Being a compasionate person in a cruel world has its perk’s and downside. Somehow each day you hope that the world in that new day will treat you kinder or as you do. This day never comes, one comes to learn. Yet despite this sad reality compassionate persons seem to forever put the needs, wants, concerns of others ahead of theirs. Don’t get it twisted, compassionate persons are in no way doormats however the world interprets their nature to be that of a doormat who one can walk all over.
Me, myself and I is a person I want to get to know in the days ahead. Being a compassionate person is something one cannot change about their personality. Sometimes one wishes they can strip off this aspect of their nature as it seems to be more costly than rewarding. I realized being compassionate puts one in a position where they have to loose self to others and while in God’s principle it is to be so, it is not always appreciated and the result is people taking advantage of such a person. It therefore becomes imperative for compassionate persons to know where to draw the line and know limits are necessary to keep them sane and this is why…
Being in a position where you are constantly giving yourself and getting nothing in return eventually drains you of any emotional deposits you within you. Each time you write that emotional cheque to someone else, you forever hope that, that cheque will not bounce. This time. It’s not until your account is reading zero that you realize it’s time you started depositing into your own account and make that investment in yourself.
This seems to be where I am today. Today I choose me, not because I want to be selfish or stop being compassionate but because I also deserve to be chosen if not by another but by me. I choose me today.
One may bluntly say “Choosing others over self is a choice one makes and one which the maker, knows the consequences.” I must say this is quite true. I admit that choosing myself has been harder than choosing others. I am in a better position to get to know and serve others as opposed to myself. I obviously questioned how I would get to know and choose me for I found myself complex.
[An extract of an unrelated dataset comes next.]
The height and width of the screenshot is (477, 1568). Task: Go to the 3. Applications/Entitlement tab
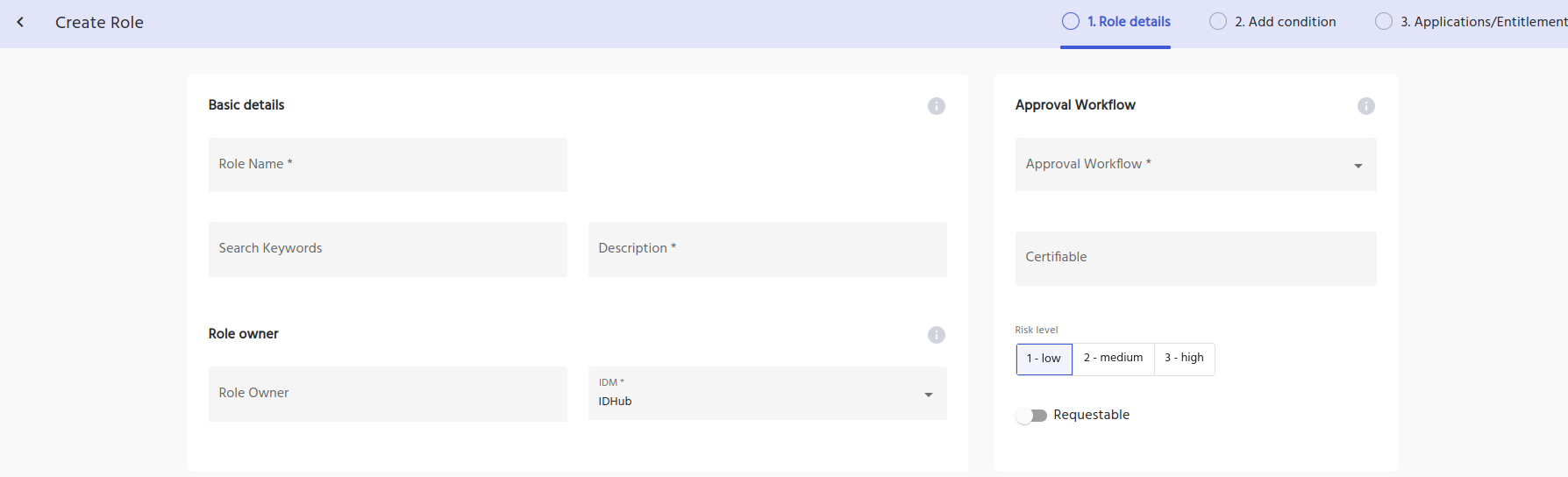(1483, 22)
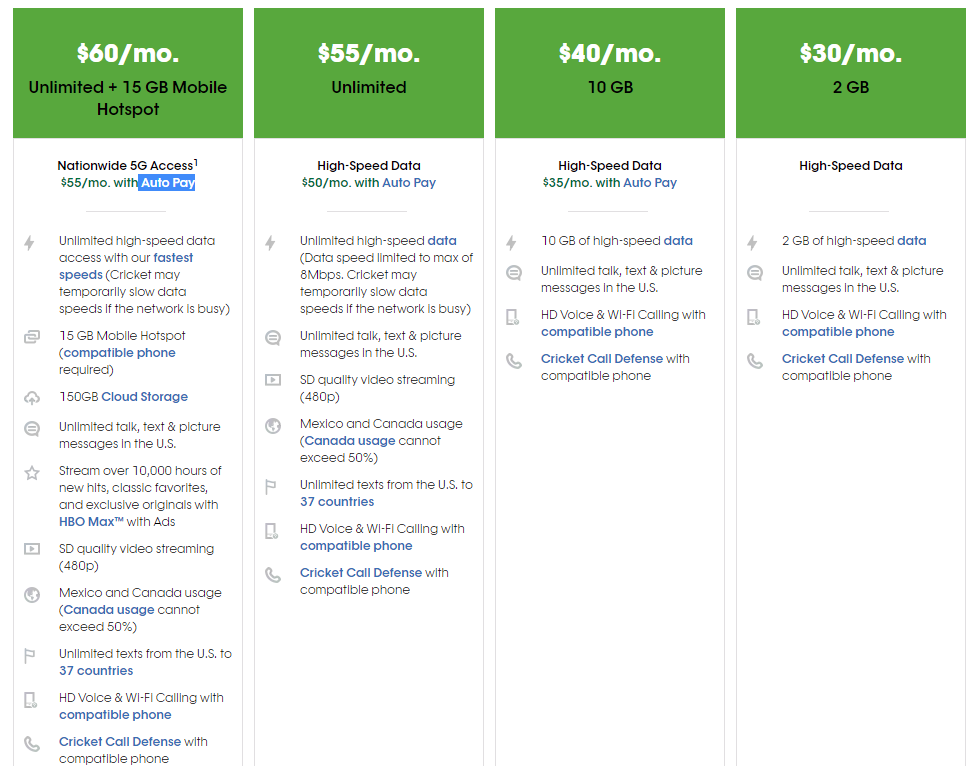976x766 pixels.
Task: Click the cloud storage upload icon
Action: pyautogui.click(x=31, y=398)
How can I know me if I do not ask my Creator about me? My loving Father seems to be the perfect person to learn from about choice of self as, even when I do not know who I am, He does. Even when I detest myself He loves me. Even when I ignore me and choose others, He remembers me. Even when I abandon myself, He never does. Even when I don’t want to associate myself with me, He does. All the while as I was choosing others, He never forgets to choose me even when I did. He cares for me when I do not seem to. Who surely would be better to begin this new journey with other than with Him?
My darling Father please teach me how to choose me as you always have. Thank you for remembering me even when I so easily forget myself.